* _TASK DETAILS_: In the article on Manhattan office submarkets below, which area had the strongest demand relative to its availability in the fourth quarter of 2020?

Manhattan's best office submarkets in Q4
Investors seek focused data in downturn
NEW YORK CITY – The pandemic-driven downturn has disrupted Manhattan’s office real estate market, where availability has hit record highs in recent months.
But certain pockets of the borough have shown more resilience than others.
The corridor along Park Avenue between 44th and 61st streets had the strongest demand relative to its availability in the fourth quarter of 2020, according to the relative strength submarket index (RSSI) figures issued by KPG Funds, in partnership with Newmark. The area’s availability was just shy of 4 million square feet, while the demand was 2.4 million square feet. (See the chart below)
Noho and Soho — which includes the areas between Canal and 14th streets from Fifth to Sixth avenues, and Canal and 13th streets from Third to Fifth avenues — also came in strong in Q4, according to the index. The area had about 1.4 million square feet of availability and 822,000 square feet of tenant demand.
Those areas have remained popular thanks to prospective office tenants who are trying to take advantage of the down market by leasing in neighborhoods where they might have been previously priced out, said Greg Kraut, CEO of KPG.
“Tenants nowadays … want to be around where you could work, live, play,” Kraut said. “As space starts to open up, you’re starting to see even more of a rapid increase into these areas.”
KPG’s index is calculated by dividing total office availability in the submarket by the total square footage in demand from tenants, which is collected from brokers and tenants themselves.
The Far West Side neighborhood, which includes Hudson Yards, was ranked as the third-hottest submarket in the fourth quarter, a major improvement from the second quarter when it was ranked 12th. Total tenant demand increased from 160,000 square feet in the second quarter to 600,000 square feet in the fourth quarter. The upswing was despite the increase in availability from 740,000 square feet to 1.1 million square feet.

* _RECORDED INFORMATION_:
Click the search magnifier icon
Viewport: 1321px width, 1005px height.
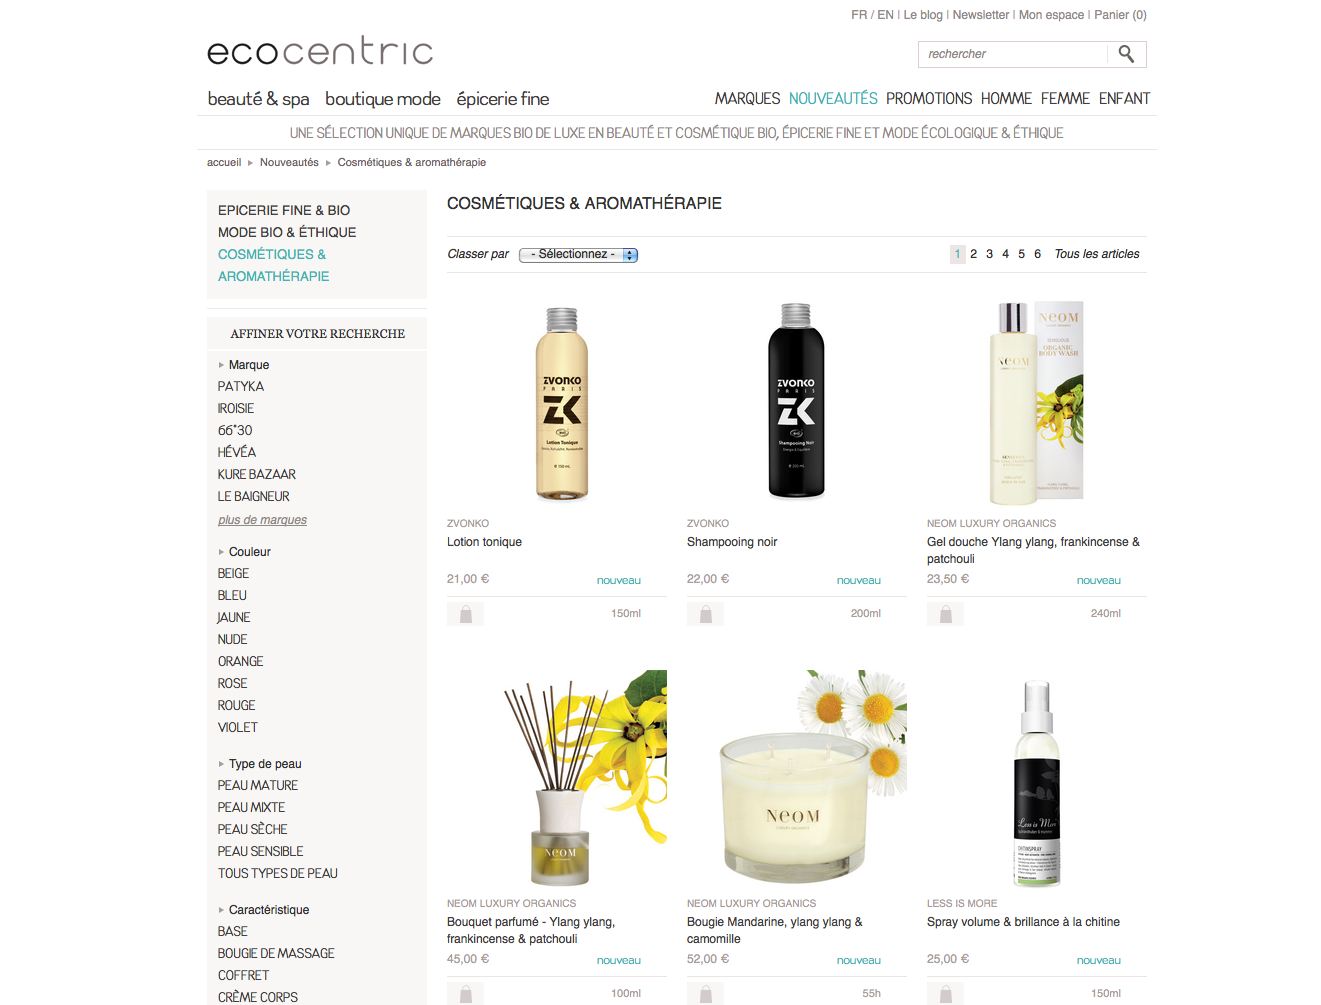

* _OUTPUT BELOW_: The corridor along Park Avenue between 44th and 61st streets.